In the case of the 2020 election, the markets initially responded positively to the results. A couple factors are driving the markets higher: greater certainty about government policy (or lack of change in policy) and positive vaccine information.
Financial markets look forward. Prior to the election there was some uncertainty as to what the eventual political landscape would look like. Even before the presidency was decided the markets were taking the view that former Vice President Joe Biden would likely be the next president, and, though one runoff election is still to decide Senate makeup, the Republicans would maintain control there. Republicans also picked up 7 seats in the House of Representatives. The combination means the control of those two bodies is likely to remain as they were prior to the election, and therefore proceed much as they have over the past eight years. The markets appear to favor the expected lack of meaningful change in policy.
The likely gridlock means that the tax cuts passed by the Trump administration should remain in place at least until the 2022 mid-term elections. Financial markets, mainly stocks, are driven by their current and expected profits. There appears to be no significant headwind on the horizon to lower profit expectations in the near term.
The news that two COVID-19 vaccines have proven effective and will be ready for market soon suggests more conservative decisions regarding long-term business lockdowns. As well, another stimulus bill is likely to get passed in 2021 after the House and Senate races are finalized.

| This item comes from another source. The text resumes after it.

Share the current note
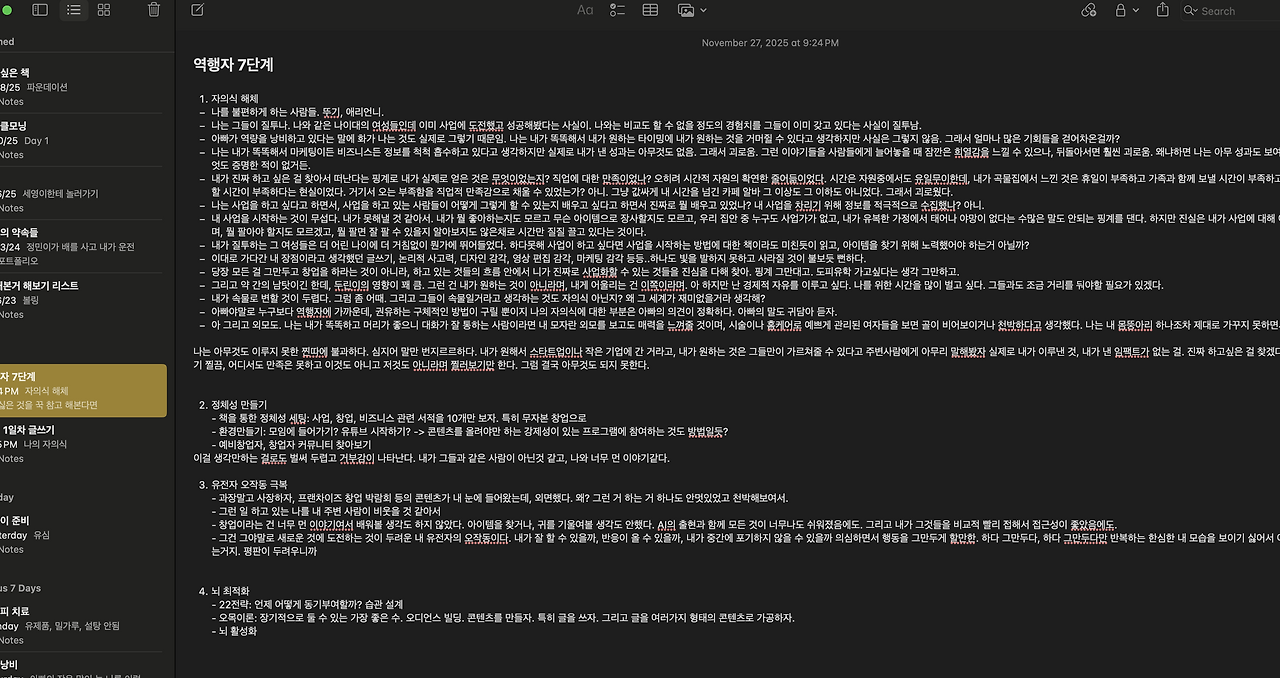pyautogui.click(x=1161, y=10)
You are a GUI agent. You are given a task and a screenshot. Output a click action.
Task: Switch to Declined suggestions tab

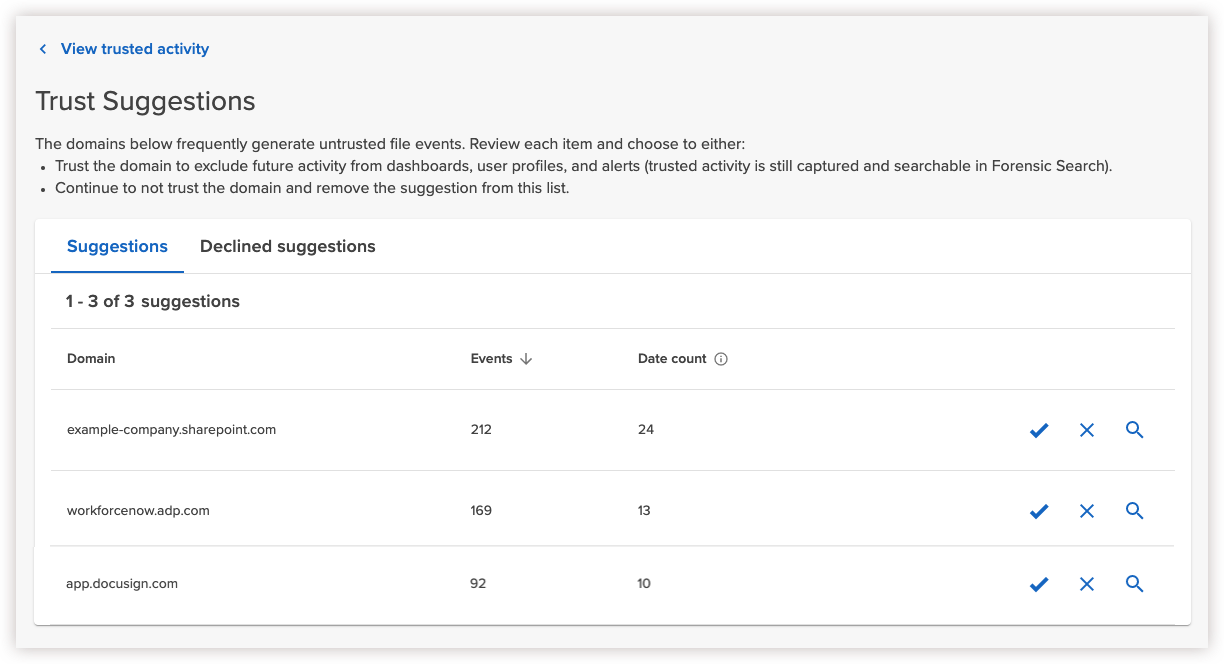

At this point, it appears likely that a Biden administration will have a difficult time making sweeping changes, including a substantial tax increase. As well, several Democrats in the Senate have pushed back on the more progressive agenda that was proposed by some candidates on the campaign trial.
Overall, as the noise around the election recedes, there looks to be enough of a balance of power, low interest rates, positive vaccine news, expected stimulus and continued economic growth to move the financial markets in a positive direction in the near term.
Historically the markets have moved forward regardless of the president and have performed well when there is gridlock. As always, investors are rewarded for staying the course and trying to keep emotion out of their investment decisions. History shows you can’t time the markets, and U.S. history teaches us that the pendulum between conservative and liberal ideals swings back and forth to maintain an overall course marked by reason and moderation.